Trying to Access Home Assistant from outside network

nfaheem

Hello, I am new here, so please don't mind if the question is too basic. I have been stuck and can't get my head wrapped around this issue.

TDLR: I want to be able to access my Home Assistant or other services such as Nextcloud, or TrueNas from outside without the need to use a VPN,

I am using a mini PC to run pFsense and have use worked for almost 4 years. I never felt the need to mess around with accessing my network and services, but recently tried to migrate to Home Asisstant and using their cloud service, I still cannot using certain services because my network blocks traffic.
Interfaces:
WAN
LAN : Bridged switch consisting of LAN, LAN2, LAN3 It's names (MySwitch)
VLAN

My LAN (192.168.10.0/24)is used primarily for my servers and wired network, and VLAN (192.168.50.0/24)is used for all IoT including Home Bridge, Home Assistant, and Adguard.

My Home Assistant is on my VLAN on (192.168.50.11:8123)

I own a domain and have a Cloudflare account. I installed ACME and HAProxy.
Cloudflare: I have added my domain and added a DNS recorded for the subdomain I want to use for Home Assistant, I am using proxy mode there

PfSense: I have added a Dynamic DNS account for the subdomain

ACME: I have created AccountKey using Let's Encrypt Staging Server and created and issued certificates for the subdomain. I used the DNS-Clouflare method here using my CloudFlrare API Token
HAProxy: Created both backend

and front end:

PfSense Firewall Rules:
WAN:

LAN:

MySwitch:

Vlan:

I had some rules that would block VLAN from accessing stuff on my LAN, but I deleted those to see if I can get this to work, but still no luck. Please help as I do know what am I missing here.

Thanks,

SteveITS

@nfaheem https://www.home-assistant.io/docs/configuration/remote/#port-forwarding

But note if you forward a port from "any" IP the world can try to log in. Hence a VPN, or another option is to set up a dynamic DNS service on the remote computer, and allow that dyndns hostname as the source on the NAT forward.

nfaheem

@SteveITS Thanks for the reply. I did setup DDNS from using cloudflare:
Do you suggest using the host for example hassio.mydomain.app as the source? and do I specify a port r leave it to any port and set one for each service separately?

SteveITS

@nfaheem I’ve never used home assistant.

The source would be the hostname of the remote computer.

Each device or port forwarded needs a unique port.

nfaheem

@SteveITS got it. I have the same problem with every service. For example, TrueNas which details to 80/443 is have the same issue.

planedrop

Just want to chime in here and say you really SHOULD consider using a VPN instead, it's far more secure and just a better way to do this sort of thing. General rule of thumb is that you should only publicly expose things that are actually for the public, like a Plex server that you want a ton of people you know to use, etc... For something like TrueNAS, Home Assistant, etc... you should build a VPN, especially for the management interfaces of those devices like TrueNAS.

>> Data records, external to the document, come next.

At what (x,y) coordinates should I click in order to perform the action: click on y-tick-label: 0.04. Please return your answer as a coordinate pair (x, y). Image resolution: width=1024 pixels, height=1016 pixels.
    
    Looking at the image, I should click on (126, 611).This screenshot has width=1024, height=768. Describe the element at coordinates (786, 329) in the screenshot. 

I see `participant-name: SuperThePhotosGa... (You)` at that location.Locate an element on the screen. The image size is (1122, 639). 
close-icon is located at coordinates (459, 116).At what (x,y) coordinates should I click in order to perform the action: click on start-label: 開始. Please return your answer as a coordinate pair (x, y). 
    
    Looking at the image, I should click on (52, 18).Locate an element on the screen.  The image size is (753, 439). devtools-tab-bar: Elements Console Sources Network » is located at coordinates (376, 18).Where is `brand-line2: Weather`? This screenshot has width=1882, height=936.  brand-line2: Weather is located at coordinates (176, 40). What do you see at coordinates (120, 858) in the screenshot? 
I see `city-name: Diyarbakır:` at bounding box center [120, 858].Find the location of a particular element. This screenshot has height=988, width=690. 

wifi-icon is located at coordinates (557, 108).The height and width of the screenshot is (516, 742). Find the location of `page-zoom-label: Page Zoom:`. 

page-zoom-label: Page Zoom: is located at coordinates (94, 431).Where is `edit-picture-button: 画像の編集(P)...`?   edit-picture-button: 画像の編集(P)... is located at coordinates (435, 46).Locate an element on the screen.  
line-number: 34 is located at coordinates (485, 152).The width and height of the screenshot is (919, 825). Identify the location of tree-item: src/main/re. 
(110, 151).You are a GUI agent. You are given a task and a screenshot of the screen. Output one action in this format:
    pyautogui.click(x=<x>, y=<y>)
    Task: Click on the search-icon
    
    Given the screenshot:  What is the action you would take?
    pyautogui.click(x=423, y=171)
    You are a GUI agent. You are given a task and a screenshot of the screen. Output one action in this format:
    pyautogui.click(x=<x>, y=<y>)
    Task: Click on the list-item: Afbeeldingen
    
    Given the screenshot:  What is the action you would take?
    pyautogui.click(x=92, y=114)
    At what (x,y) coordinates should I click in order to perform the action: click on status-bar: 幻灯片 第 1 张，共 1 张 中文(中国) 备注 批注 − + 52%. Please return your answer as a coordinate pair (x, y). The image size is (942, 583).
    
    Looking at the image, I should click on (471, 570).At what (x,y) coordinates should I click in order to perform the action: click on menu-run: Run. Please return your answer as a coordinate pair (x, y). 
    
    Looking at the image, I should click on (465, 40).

VPNs have gotten really easy to setup now, especially with WireGuard (IPsec is still a clunky thing), so might be worth going down that route. Is there a reason you aren't wanting to do that? It's super risky to expose things when you don't need to and if it's just you accessing it then VPNs are pretty easy. Nextcloud is the only one in this list I would publicly expose but there is still always a risk, general rule is to NEVER expose management interfaces like TrueNAS's over the WAN though.

Speaking of, do you mean you want to access TrueNAS storage or the webGUI outside of your home network? If you're talking storage, a VPN is also going to be your best friend here, SMB isn't something you should really ever run over the WAN without a VPN on top, same with NFS. Not saying there aren't ways to build this but just not a good idea.

I know none of this helps your problem directly, and I apologize for that, it's just that this is a mistake I see a lot of people do (wanting to make things easily accessible remotely) and they regret it later.

NogBadTheBad

I use homebridge with an AppleTV, that works fine without having to punch holes in the firewall.

Do you have many HA accessories?

Accessing other services as people have mentioned, set up a VPN.

stephenw10

@nfaheem said in Trying to Access Home Assistant from outside network:

but recently tried to migrate to Home Asisstant and using their cloud service, I still cannot using certain services because my network blocks traffic.

If Home Assistant has a cloud service then I wouldn't expect any of this to be necessary. Everything would be accessed via the cloud. I could be misreading that though.